## Reading passage
Epsilon User's Manual and Reference > Commands by Topic > Changing Text >

Inserting and Deleting

When you type most alphabetic or numeric keys, they appear in the buffer before point. Typing one of these keys runs the command normal-character, which simply inserts the character that invoked it into the buffer.

When you type a character bound to the normal-character command, Epsilon inserts the character before point, so that the cursor moves forward as you type characters. Epsilon can also overwrite as you type. The overwrite-mode command, bound to the <Ins> key, toggles overwriting for the current buffer. If you give it a nonzero numeric argument (for example, by typing Ctrl-u before invoking the command, see Numeric Arguments), it doesn't toggle overwriting, but turns it on. Similarly, a numeric argument of zero always turns off overwriting. Overwriting will occur for all characters except newline, and overwriting never occurs at the end of a line. In these cases the usual insertion will happen. The buffer-specific variable over-mode controls overwriting.

The Ctrl-q key inserts special characters, such as control characters, into the current buffer. It waits for you to type a character, then inserts it. This command ignores keys that don't represent characters, such as <Home> or F3. If you "quote" an Alt key in this way, Epsilon inserts the corresponding character with its high bit on. You can use this command for inserting characters like Ctrl-z that would normally execute a command when typed.

Sometimes you may want to insert a character whose numeric ASCII value you know, but you may not know which keystroke that character corresponds to. Epsilon provides an insert-ascii command on Alt-# for this purpose. It prompts you for a numeric value, then inserts the character with that value into the buffer. By default, the command interprets the value in base 10. You can specify a hexadecimal value by prefixing the characters "0x" to the number, or an octal value by prefixing the character "0o" to the number, or a binary value by prefixing "0b". For example, the numbers "87", "0x57", "0o127", and "0b1010111" all refer to the same number, and they all would insert a "W" character if given to the insert-ascii command.

## Exercise task 1
Answer these questions from the Epsilon manual section on inserting and deleting:
(a) Which key is the overwrite-mode command bound to?
(b) On which key does Epsilon provide the insert-ascii command?
(c) What does Epsilon insert if you use Ctrl-q to quote an Alt key?
## Exercise task 2
According to the Epsilon manual section on inserting and deleting, why does Epsilon provide the insert-ascii command?
## Exercise task 3
Extend the Epsilon manual section on inserting and deleting, starting after its final sentence.
The listing that follows this manual section comes from a separate source.

## Dataset content

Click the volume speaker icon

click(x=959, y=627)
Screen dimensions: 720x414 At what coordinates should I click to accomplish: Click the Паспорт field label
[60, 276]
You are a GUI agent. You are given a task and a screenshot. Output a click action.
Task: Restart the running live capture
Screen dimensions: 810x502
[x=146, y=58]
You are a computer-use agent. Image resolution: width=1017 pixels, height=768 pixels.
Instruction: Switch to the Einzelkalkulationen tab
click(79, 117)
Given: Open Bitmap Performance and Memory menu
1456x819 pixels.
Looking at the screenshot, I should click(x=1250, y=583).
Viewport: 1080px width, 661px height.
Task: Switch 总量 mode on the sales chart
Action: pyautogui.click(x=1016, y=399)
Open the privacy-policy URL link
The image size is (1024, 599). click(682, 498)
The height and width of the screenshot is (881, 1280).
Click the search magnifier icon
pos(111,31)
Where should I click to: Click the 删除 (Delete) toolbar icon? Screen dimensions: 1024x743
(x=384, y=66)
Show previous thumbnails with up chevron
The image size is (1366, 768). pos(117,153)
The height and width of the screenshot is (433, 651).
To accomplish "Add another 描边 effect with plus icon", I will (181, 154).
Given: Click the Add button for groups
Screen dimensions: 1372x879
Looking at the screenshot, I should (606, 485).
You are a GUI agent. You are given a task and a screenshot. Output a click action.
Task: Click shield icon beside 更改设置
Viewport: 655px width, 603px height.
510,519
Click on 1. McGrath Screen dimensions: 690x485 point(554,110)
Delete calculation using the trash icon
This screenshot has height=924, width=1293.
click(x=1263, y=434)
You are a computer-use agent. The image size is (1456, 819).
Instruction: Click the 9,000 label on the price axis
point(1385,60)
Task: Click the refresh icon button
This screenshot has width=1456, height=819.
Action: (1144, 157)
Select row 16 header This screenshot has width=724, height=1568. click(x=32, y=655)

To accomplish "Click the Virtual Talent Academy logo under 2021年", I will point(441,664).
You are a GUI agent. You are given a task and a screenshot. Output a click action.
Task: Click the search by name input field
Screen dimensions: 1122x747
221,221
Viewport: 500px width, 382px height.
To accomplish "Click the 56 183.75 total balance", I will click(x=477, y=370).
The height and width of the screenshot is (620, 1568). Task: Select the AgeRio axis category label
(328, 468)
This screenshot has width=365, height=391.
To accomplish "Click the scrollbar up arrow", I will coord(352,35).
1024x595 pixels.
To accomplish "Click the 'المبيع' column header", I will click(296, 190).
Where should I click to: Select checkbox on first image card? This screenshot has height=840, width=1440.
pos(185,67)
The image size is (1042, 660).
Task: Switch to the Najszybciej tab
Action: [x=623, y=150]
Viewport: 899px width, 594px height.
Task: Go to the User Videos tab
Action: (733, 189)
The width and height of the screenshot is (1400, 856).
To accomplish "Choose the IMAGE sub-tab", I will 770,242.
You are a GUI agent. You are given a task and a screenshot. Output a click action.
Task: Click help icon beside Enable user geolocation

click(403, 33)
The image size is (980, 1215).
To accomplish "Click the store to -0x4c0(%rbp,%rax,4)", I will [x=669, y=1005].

## Result 1
(a) The <Ins> key.
(b) Alt-#.
(c) The corresponding character with its high bit on.

## Result 2
You may know a character's numeric ASCII value without knowing which keystroke produces it. The insert-ascii command asks for that number and then inserts the matching character into the buffer.

## Result 3
You can also use the name of a Unicode character inside angle brackets, like "<square root>", with Alt-#. Press ? to see a list of characters with their Unicode names. You can use completion on character names like this, and search in the list of names as usual.

In most environments you can type graphics characters by holding down the Alt key and typing the character's value on the numeric keypad, but see the alt-numpad-keys variable. In some environments, Epsilon will automatically quote the character so that it's inserted in the buffer and not interpreted as a command. (You may need to type a Ctrl-q first to quote the character in other environments.)

The Ctrl-o command inserts a newline after point (or, to put it another way, inserts a newline before point as usual, then backs up over it). Use this command to break a line when you want to insert new text in the middle, or to "open" up some space after point.

The <Backspace> key deletes the character before point, and the <Del> key deletes the character after point. In other words, <Backspace> deletes backwards, and <Del> deletes forwards. These commands usually do not save deleted characters in the kill ring (see the next section).

If you prefix these commands with a numeric argument of n, they will delete n characters instead of one. In that case, you can retrieve the deleted text from the kill ring with the Ctrl-y key (see the next section).

If <Backspace> or <Del> follows one of the kill commands, the deleted character becomes part of the text removed by the kill command. See the following section for information on the kill commands, and the delete-options variable to change this behavior.

The buffer-specific variable delete-hacking-tabs makes <Backspace> operate differently when deleting tabs or spaces. If 1, when <Backspace> deletes a tab, it first turns the tab into the number of spaces necessary to keep the cursor in the same column, then deletes one of the spaces. If 2, when <Backspace> deletes a space, it deletes additional spaces and tabs until it reaches the previous tab column. The first setting makes <Backspace> treat tabs more like spaces; the second makes it treats spaces more like tabs. Other bits in the variable limit the circumstances where <Backspace> does this; see the variable's documentation for details.

The key Alt-\ deletes spaces and tabs surrounding point.

The Ctrl-x Ctrl-o command deletes empty lines adjacent to point, or lines that contain only spaces and tabs, turning two or more such blank lines into a single blank line. Ctrl-x Ctrl-o deletes a lone blank line. If you prefix a numeric argument of n, exactly n blank lines appear regardless of the number of blank lines present originally. With a highlighted region, the command does this at every sequence of one or more blank lines throughout the region.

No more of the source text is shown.